Where'd You Go, Bernadette by Maria Semple

 

Synopsis: Bernadette Fox is notorious. To Elgie Branch, a Microsoft wunderkind, she's his hilarious, volatile, talented, troubled wife. To fellow mothers at the school gate, she's a menace. To design experts, she's a revolutionary architect. And to 15-year-old Bee, she is a best friend and, quite simply, mum. Then Bernadette disappears. And Bee must take a trip to the end of the earth to find her. WHERE'D YOU GO, BERNADETTE is a compulsively readable, irresistibly written, deeply touching novel about misplaced genius and a mother and daughter's place in the world.


Review: Now this book illustrates .. literally .. what we were talking about earlier. If I see this sort of cover (take your pick .. they're all gorgeous) and this sort of title in a bookshop I am going to pick it up because it's screaming 'you will love me'. Sometimes that's where it ends, I read the blurb and nothing catches fire but luckily, in this case, I loved the sound of the story too. So that's three hurdles overcome. Sadly, it has happened, that when I get to read the story .. all the good stuff is in the cover, the title and the blurb. You wouldn't want to see my face then .. it's like :irked: only more mutinous. I feel cheated and what's worse deceived. However, nine times out of ten, it turns out to be (as if some canny publisher has had exactly me in mind) just my cup of tea and hallelujah .. this was one of those times.

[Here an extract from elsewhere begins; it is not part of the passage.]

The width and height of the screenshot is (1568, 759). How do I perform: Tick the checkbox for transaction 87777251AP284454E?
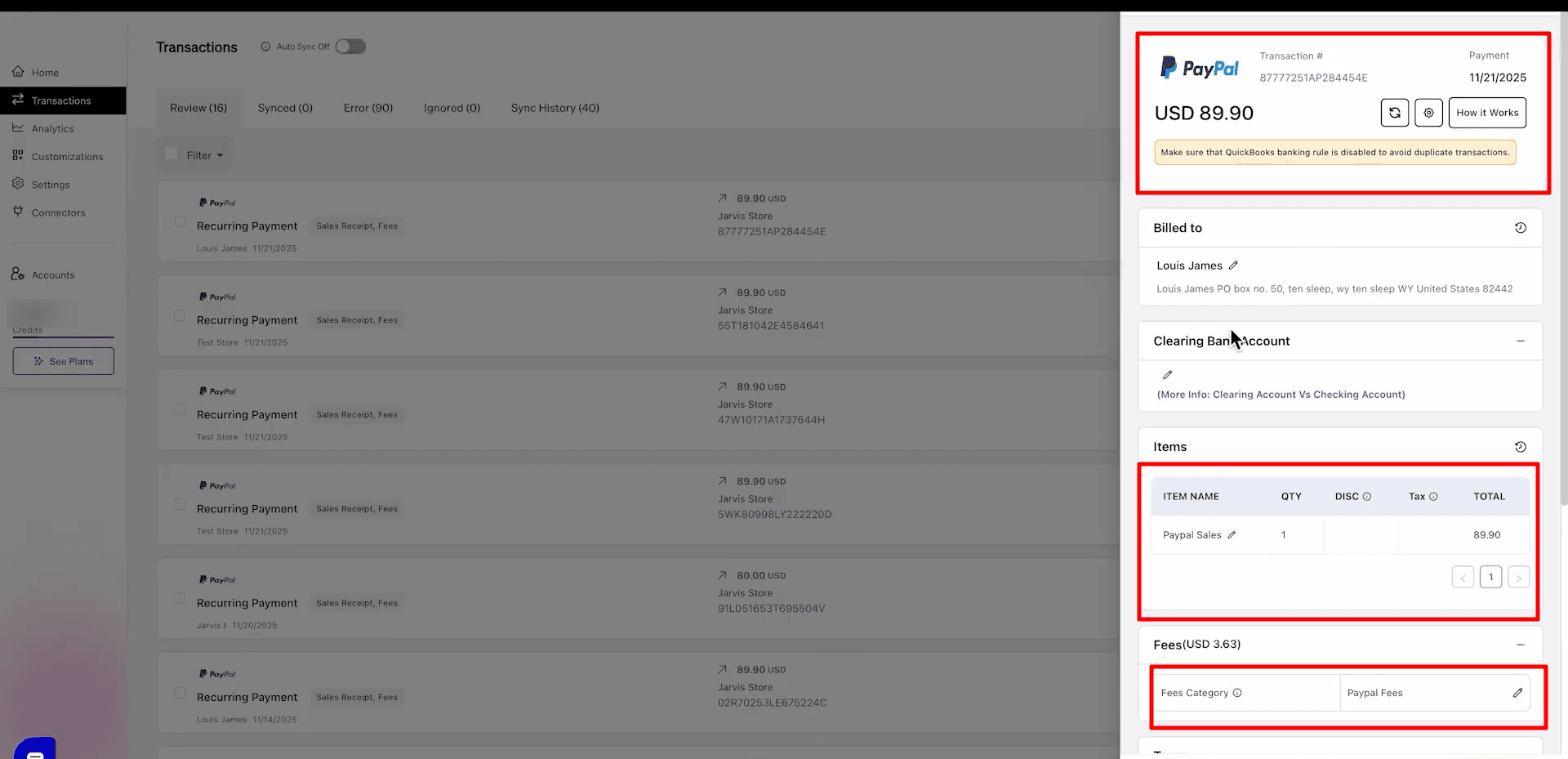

To say I loved it would be an understatement, I'm not usually a fan of stories where there is a mix of narrative, e-mail exchanges, reports, presentations etc ... I find them confusing and scrappy but I persevered for a few pages and was soon in the thick of it and engrossed. Later on in the story you realise why it's being told in that style and everything falls into place. For a rather sad tale it's incredibly funny .. most of the humour is provided by Bernadette's neighbour who is the most self righteous, interfering, do-gooder ever to walk the planet. She's what you'd imagine a Mean Girl would be like when grown up and worried about the school intake .. so busy sticking her nose in and disapproving that she doesn't notice what's going on at home (but she is unintentionally hilarious). I loved Bernadette's humour too which was a lot darker .. in fact I loved her in general because I saw a kindred spirit (a bit anti-social, slightly agorophobic, more than a tad reclusive, bonkers etc etc). She's very close to her daughter Bee and the pair are the best of friends. Things are sliding out of control for Bernadette though, she's losing her grip on life .. (and we don't learn until later what caused the slide.) It's nothing she can't fix with time (although she does rather rashly .. in an effort to avoid contact with nearly everybody .. hire a virtual assistant from India .. who turns out to be more than a little corrupt .. and not even from India) but due to the interference of others and pre-occupied by his own busy lifestyle, Bernadette's husband thinks she needs help .. and when convinced she won't seek it voluntarily .. sets about trying to force it on her. This is when Bernadette suddenly disappears.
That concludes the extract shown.